A team of researchers from Russia, the Czech Republic and Israel has found that the reason some blind mole rats live longer than other small creatures is because they have short immune memory With age, they do not accumulate large populations of long-lived memory cells; this allows to preserve the diversity of naive T cells and avoid senile autoimmune diseases.
The longer and brighter is immune memory, the stronger the defense of the organism will be, but only in theory. Mole rats demonstrated short immune memory. It allows them to avoid age-related autoimmune conditions and maintain a rich arsenal of naive immune T cells susceptible to new pathogens for the rest of their lives. In the long run, a strong immune memory is not always beneficial: an excessive or misdirected immune response can lead to allergies or autoimmune diseases. Scientists believe that senile diseases are largely the result of the accumulation of such wrong decisions.

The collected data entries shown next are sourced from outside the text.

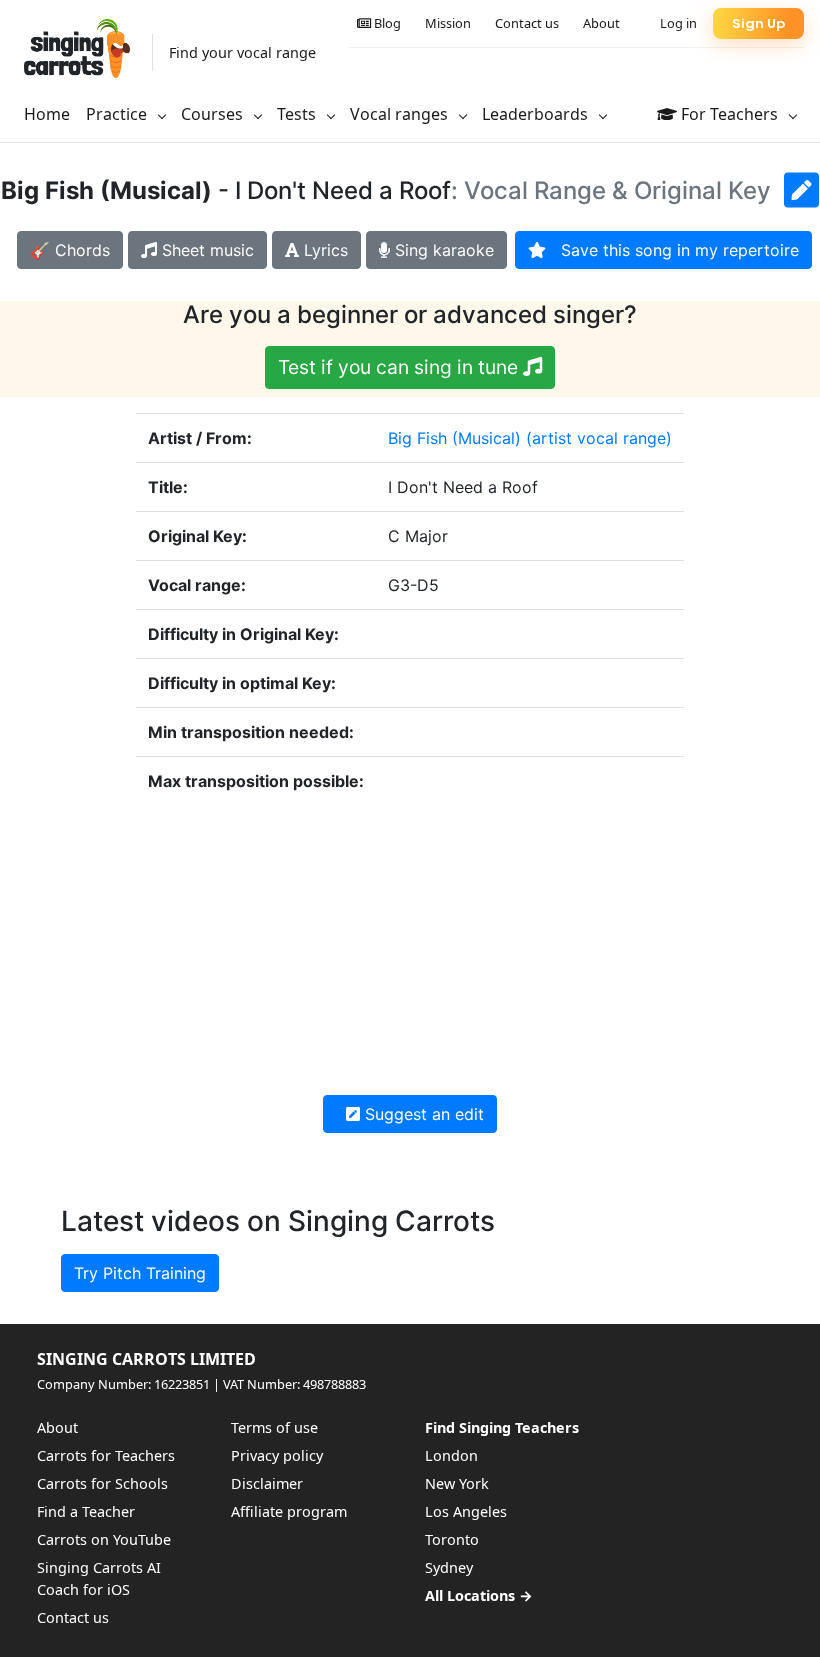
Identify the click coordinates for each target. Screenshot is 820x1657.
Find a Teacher (86, 1511)
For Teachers (729, 114)
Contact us (527, 23)
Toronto (452, 1539)
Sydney (449, 1567)
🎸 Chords (70, 250)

Distinct organization of adaptive immunity in the long-lived rodent Spalax galili
A balanced immune response is a cornerstone of healthy aging. Here, we uncover distinctive features of the long-lived blind mole-rat ( Spalax spp.) adaptive immune system, relative to humans and mice. The T-cell repertoire remains diverse throughout the Spalax lifespan, suggesting a paucity of large long-lived clones of effector-memory T cells. Expression of master transcription factors of T-cell differentiation, as well as checkpoint and cytotoxicity genes, remains low as Spalax ages. The thymus shrinks as in mice and humans, while interleukin-7 and interleukin-7 receptor expression remains high, potentially reflecting the sustained homeostasis of naive T cells. With aging, immunoglobulin hypermutation level does not increase and the immunoglobulin-M repertoire remains diverse, suggesting shorter B-cell memory and sustained homeostasis of innate-like B cells. The Spalax adaptive immune system thus appears biased towards sustained functional and receptor diversity over specialized, long-lived effector-memory clones—a unique organizational strategy that potentially underlies this animal’s extraordinary longevity and healthy aging.